Cardiovascular Events and COX-2 Inhibitors

Author Affiliations

Stephen J.LurieMD, PhD, Senior EditorIndividualAuthorJody W.ZylkeMD, Contributing EditorIndividualAuthor

JAMA. 2001;286(22):2808-2813. doi:10.1001/jama.286.22.2808

To the Editor: Dr Mukherjee and colleagues1 concluded that COX-2 inhibitors may be associated with an increased risk of CV events. We believe that the analysis provides no substantive support for their conclusion.
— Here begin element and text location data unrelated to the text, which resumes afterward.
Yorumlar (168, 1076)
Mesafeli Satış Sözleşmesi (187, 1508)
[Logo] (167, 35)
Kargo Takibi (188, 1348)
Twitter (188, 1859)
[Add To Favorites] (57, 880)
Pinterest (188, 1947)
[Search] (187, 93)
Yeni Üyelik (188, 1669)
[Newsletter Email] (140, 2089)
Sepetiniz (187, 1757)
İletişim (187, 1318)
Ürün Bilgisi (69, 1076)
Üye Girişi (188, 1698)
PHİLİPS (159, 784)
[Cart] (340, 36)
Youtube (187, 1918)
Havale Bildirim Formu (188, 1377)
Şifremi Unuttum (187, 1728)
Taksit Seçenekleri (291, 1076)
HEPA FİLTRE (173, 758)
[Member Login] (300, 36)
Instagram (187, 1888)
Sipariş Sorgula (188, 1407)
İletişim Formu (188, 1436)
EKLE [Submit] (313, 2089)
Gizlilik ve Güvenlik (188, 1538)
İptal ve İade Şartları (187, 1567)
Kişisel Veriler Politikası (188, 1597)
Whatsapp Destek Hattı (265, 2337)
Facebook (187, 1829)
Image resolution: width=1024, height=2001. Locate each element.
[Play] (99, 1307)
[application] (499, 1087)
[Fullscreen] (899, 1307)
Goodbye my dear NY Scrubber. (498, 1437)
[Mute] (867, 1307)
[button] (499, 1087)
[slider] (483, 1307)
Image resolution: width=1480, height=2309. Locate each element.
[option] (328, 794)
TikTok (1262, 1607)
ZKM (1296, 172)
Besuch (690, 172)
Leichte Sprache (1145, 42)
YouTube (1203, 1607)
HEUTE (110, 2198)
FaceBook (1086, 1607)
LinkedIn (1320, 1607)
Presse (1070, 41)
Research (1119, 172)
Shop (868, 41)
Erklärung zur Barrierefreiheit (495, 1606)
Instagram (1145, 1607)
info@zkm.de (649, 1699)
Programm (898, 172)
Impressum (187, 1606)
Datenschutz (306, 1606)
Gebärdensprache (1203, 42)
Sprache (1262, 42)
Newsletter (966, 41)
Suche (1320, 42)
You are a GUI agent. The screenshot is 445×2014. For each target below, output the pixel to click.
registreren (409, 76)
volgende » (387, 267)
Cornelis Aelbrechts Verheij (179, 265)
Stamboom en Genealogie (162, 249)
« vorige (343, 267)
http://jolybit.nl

The authors' conclusion was heavily influenced by the findings of VIGOR,2 a randomized, controlled comparison of rofecoxib vs naproxen. This study yielded an unanticipated differential in CV events, favoring naproxen. There are several possible explanations, including a protective effect resulting from the antiplatelet action of naproxen,3 or an adverse effect of rofecoxib. The best way to distinguish these possibilities is to examine data with comparators other than naproxen. Konstam et al4 recently reported a pooled analysis of the occurrence of thrombotic events in more than 28 000 patients randomized to rofecoxib, placebo, or nonselective NSAIDs. In contrast to the comparison with naproxen, comparisons with placebo (n = 9772) and with NSAIDs other than naproxen (n = 7304) showed no excess of CV events with rofecoxib. In these analyses, the placebo-controlled data were derived largely from patient populations with substantial cardiovascular risk. These findings support a protective effect of naproxen as the most likely explanation for the unexpected findings in VIGOR.